I had an immediate and strong reaction to the headline from this one minute video from the World Economic Forum: By 2030 students will be learning from robot teachers 10 times faster than today.
One of the many comments on this video touched on the obvious: Dealing with learners needs emotions, love, care, sympathy and true feelings from the core of the heart. It does seem very unlikely that robots will be able to connect with students, develop social understanding, kindness, empathy and so on – but while this objection is (to my mind) a powerful one, there’s a lot more to say here.

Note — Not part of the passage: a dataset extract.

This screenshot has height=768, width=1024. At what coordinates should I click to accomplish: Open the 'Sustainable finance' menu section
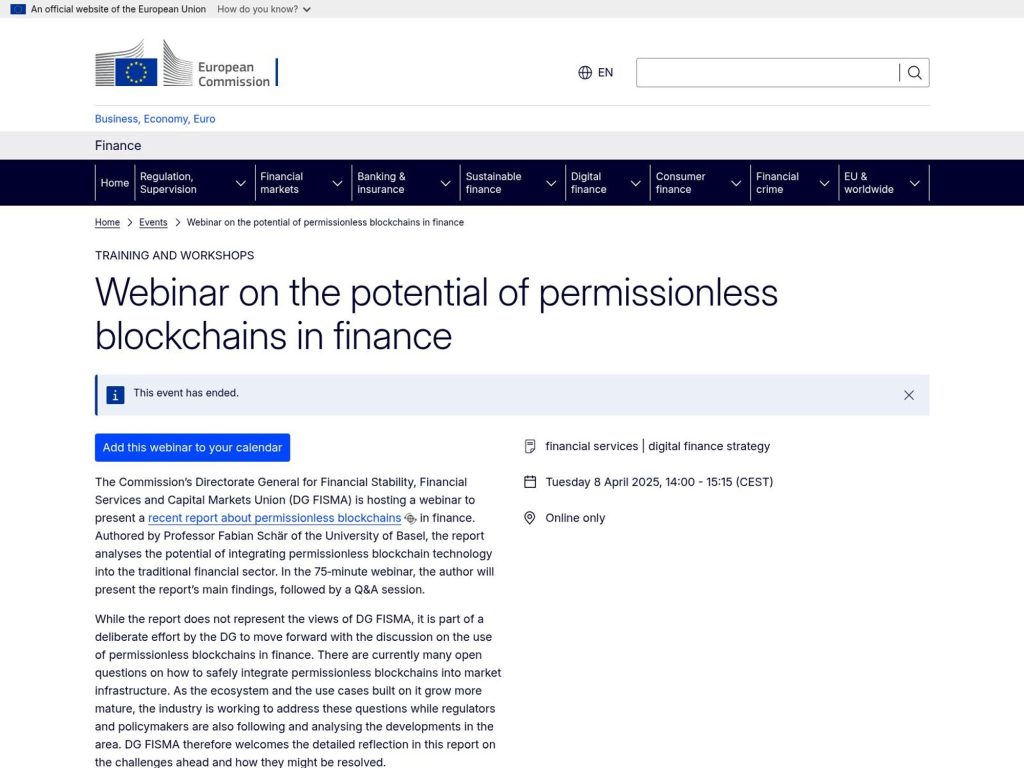pos(511,182)
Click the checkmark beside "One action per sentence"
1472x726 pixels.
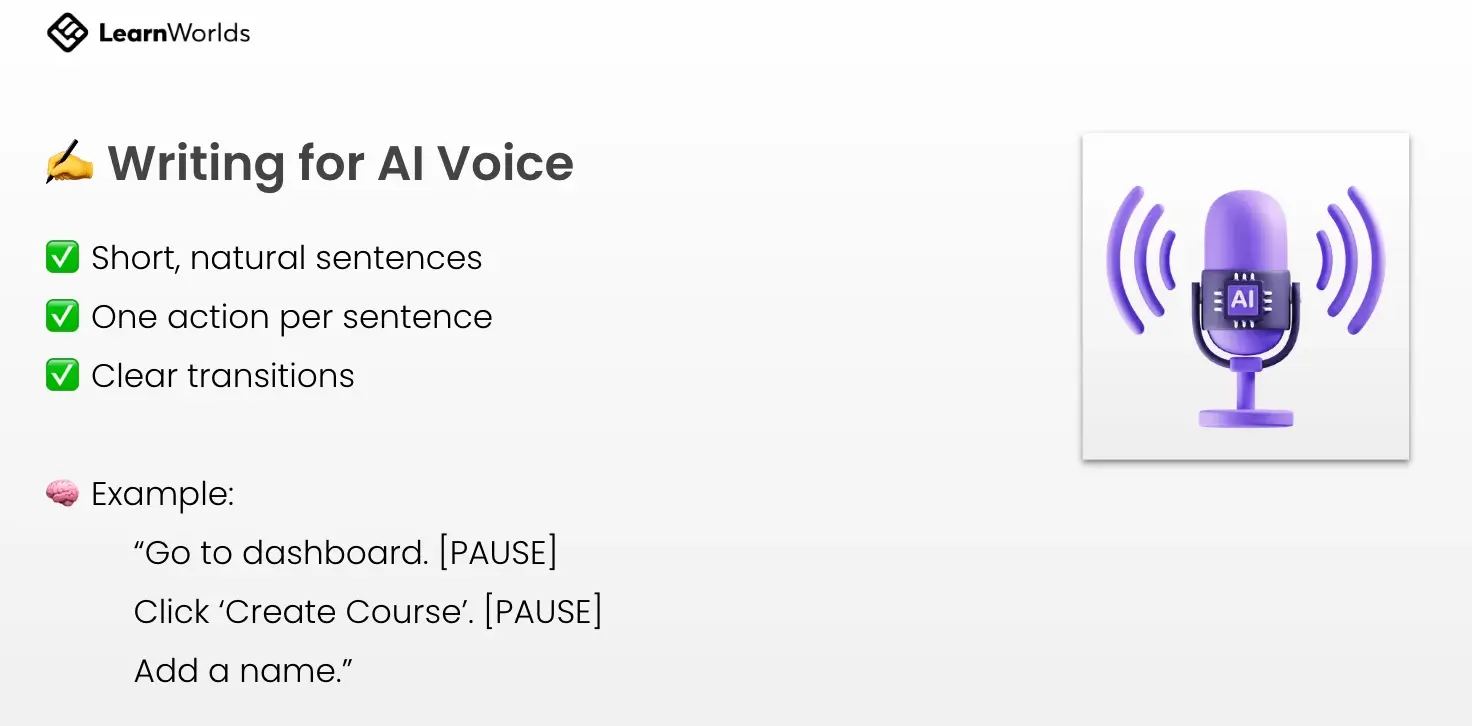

I want to make three further points; two specific things about the video; and one broader paradigmatic point, which should concern all parents.
The first point concerns the very model of what education is in the first place. It is actually very easy to teach much faster. I could cease all personal conversation, speak more quickly, cut down collaboration, drill, drill, drill. This would be very poor teaching of course – because speed is not the point! The whole premise of the video seems to be a factory model of education, where filling the student’s mind with facts is to be optimised and done as quickly as possible. Of course, this is deeply flawed, because we are increasingly seeing factual knowledge as the start of deeper conceptual understanding, not the end or sole purpose of education.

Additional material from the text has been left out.